Chamberlain stared. “You were beginning to wonder?”

”I tell you. Colonel, I keep thinking I better come back and help you, but you said stay out there and guard that flank, so I did, and I guess it come out all right, thank the Lord. Nobody came nowhere near me until just a few minutes ago. Then they come backin’ my way, which I didn’t expect. So we opened up, and they all turned around and quit, just like that. Damnedest thing you ever saw.” He shook his head, amazed. “Easiest fight I was ever in.”

Chamberlain sighed. “Captain,” he said, “next time I tell you to go out a ways, please don’t go quite so far.”

”Well, Colonel, we looked around, and there was this here stone wall, and it was comfortin’, you know?”

Tom was here, well, untouched. Chamberlain opened up into a smile. Tom had a Reb officer in tow, a weary gentleman with a face of grime and sadness, of exhausted despair.

”Hey, Lawrence, want you to meet this fella from Alabama. Cap’n Hawkins, want you to meet my brother. This here’s Colonel Chamberlain.”

Chamberlain put out a hand. “Sir,” he said. The Alabama man nodded slightly. His voice was so low Chamberlain could hardly hear it. “Do you have some water?”

”Certainly.” Chamberlain offered his own canteen. Off to the right a huge mass of prisoners: two hundred, maybe more. Most of them sitting, exhausted, heads down. Only a few men of the Regiment here, mostly Morrill’s Company.

Ironic. Chamberlain thought: well, he’s the only one with ammunition.

Firing was slacking beyond the hill. The charge of the 20th Maine had cleared the ground in front of the 83rd Pennsylvania; they were beginning to move down the hill, rounding up prisoners. As the Reb flank on this side fell apart and running men began to appear on the other side of the hill the attack there would break up. Yes, firing was less.

He heard whoops and hollers, felt a grin break out as if stepping into lovely sunshine. We did it, by God.

The Alabama man was sitting down. Chamberlain let him alone. Kilrain. Looked. Where? He moved painfully back up the rocks toward the position from which they had charged. Hip stiffening badly. Old Kilrain. Unhurtable.

He saw Kilrain from a distance. He was sitting on a rock, head back against a tree, arm black with streaked blood. But all right, all right, head bobbing bareheaded like a lively mossy white rock. Ruel Thomas was with him, and Tozier, working on the arm. Chamberlain bounded and slipped on wet rocks, forgetting his hurts, his throat stuffed. He knelt.

They had peeled back the shirt and the arm was whitely soft where they had cleaned it and there was a mess around the shoulder. Great round muscle: strong old man. Chamberlain grinned, giggled, wiped his face.

”Buster? How you doin’? You old mick.”

Kilrain peered at him vaguely cheerily. His face had a linen softness.

”They couldn’t seem hardly to miss,” he said regretfully, apologizing. “Twice, would you believe. For the love of Mary. Twicet.”

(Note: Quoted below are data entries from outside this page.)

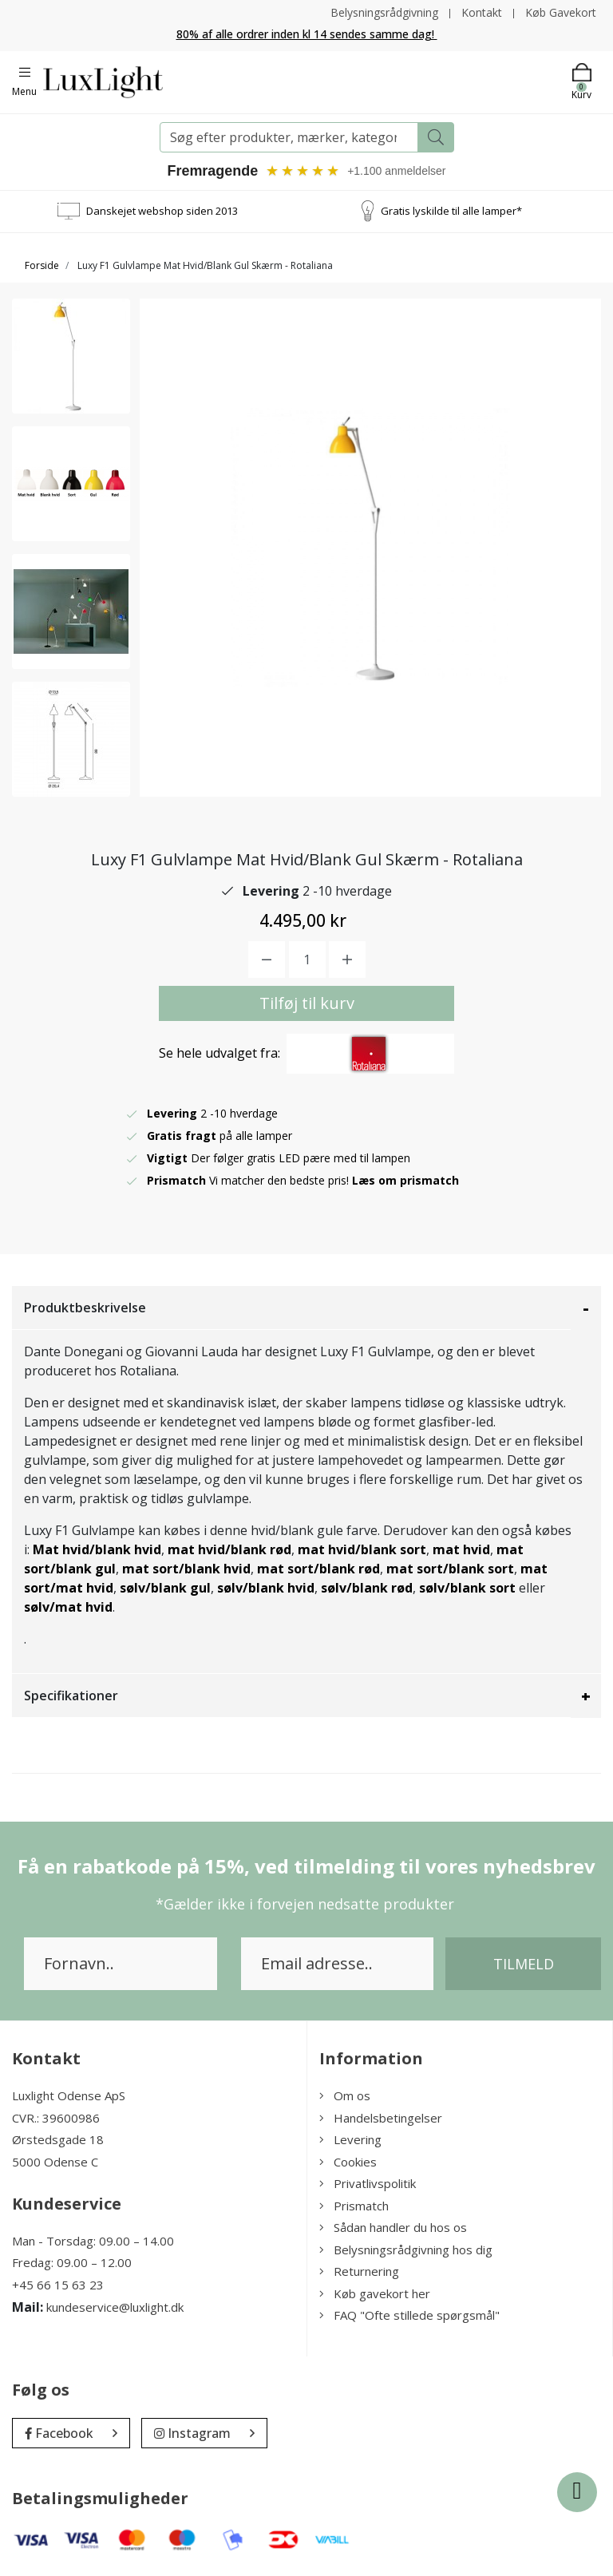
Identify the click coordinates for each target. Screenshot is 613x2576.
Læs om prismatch (405, 1181)
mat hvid (461, 1550)
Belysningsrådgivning (384, 12)
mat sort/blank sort (450, 1569)
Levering (350, 2140)
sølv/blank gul (165, 1588)
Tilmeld (523, 1964)
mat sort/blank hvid (186, 1569)
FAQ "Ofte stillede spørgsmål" (409, 2316)
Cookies (348, 2162)
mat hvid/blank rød (229, 1550)
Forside (42, 265)
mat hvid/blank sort (362, 1550)
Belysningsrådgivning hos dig (405, 2249)
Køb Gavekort (560, 12)
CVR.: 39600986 (56, 2118)
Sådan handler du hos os (393, 2228)
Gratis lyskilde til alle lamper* (451, 211)
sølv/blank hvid (265, 1588)
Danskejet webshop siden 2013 (162, 211)
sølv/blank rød (367, 1588)
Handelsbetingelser (380, 2118)
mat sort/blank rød (318, 1569)
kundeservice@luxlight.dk (115, 2308)
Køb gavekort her (374, 2293)
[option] (71, 356)
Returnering (359, 2272)
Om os (344, 2096)
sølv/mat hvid (68, 1607)
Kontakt (481, 12)
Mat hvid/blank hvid (97, 1550)
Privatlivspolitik (367, 2184)
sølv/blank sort (467, 1588)
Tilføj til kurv (306, 1004)
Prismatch (354, 2206)
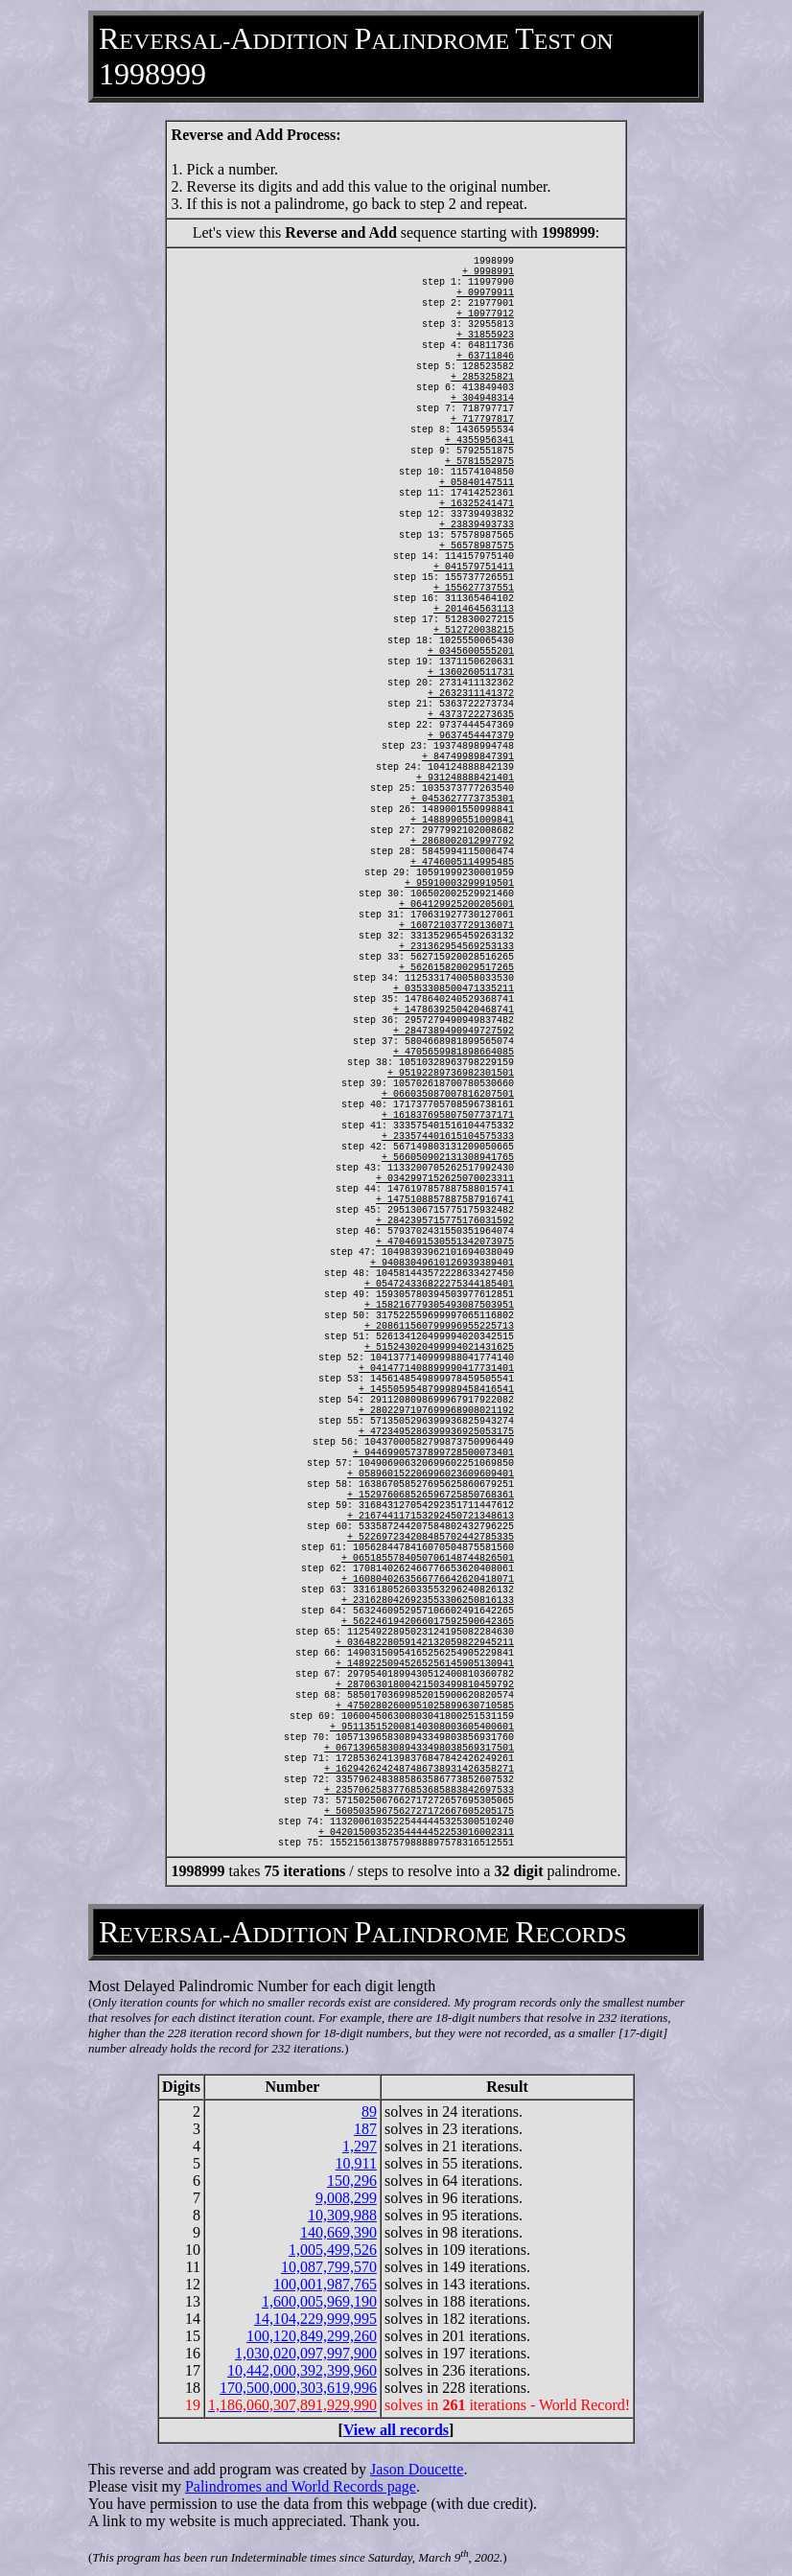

He snorted, gloomed, looked up into Chamberlain’s eyes and blinked.

”And how are you. Colonel darlin’? This fine day?”

Chamberlain nodded, grinning foolishly. There was a tight long silent moment. Chamberlain felt a thickness all through his chest. It was like coming back to your father, having done something fine, and your father knows it, and you can see the knowledge in his eyes, and you are both too proud to speak of it. But he knows. Kilrain looked away. He tried to move bloody fingers.

”In the armpit,” he gloomed forlornly. “For the love of God. He died of his wounds. In the bloody bleedin’ armpit. Ak.”

To Tozier, Chamberlain said, “How is that?”

Tozier shrugged. “It’s an arm.”

”By God,” Chamberlain said. “I think you’ll live.”

Kilrain blinked hazily. “Only an arm. Got to lose something, might’s well be an arm. Can part with that easier than the other mechanics of nature, an thass the truth.” He was blurring; he stretched his eyes. “Used to worry about that, you know? Only thing ever worried, really. Losing wrong part.” His eyes closed; his voice was plaintive. “I could do with a nip right now.”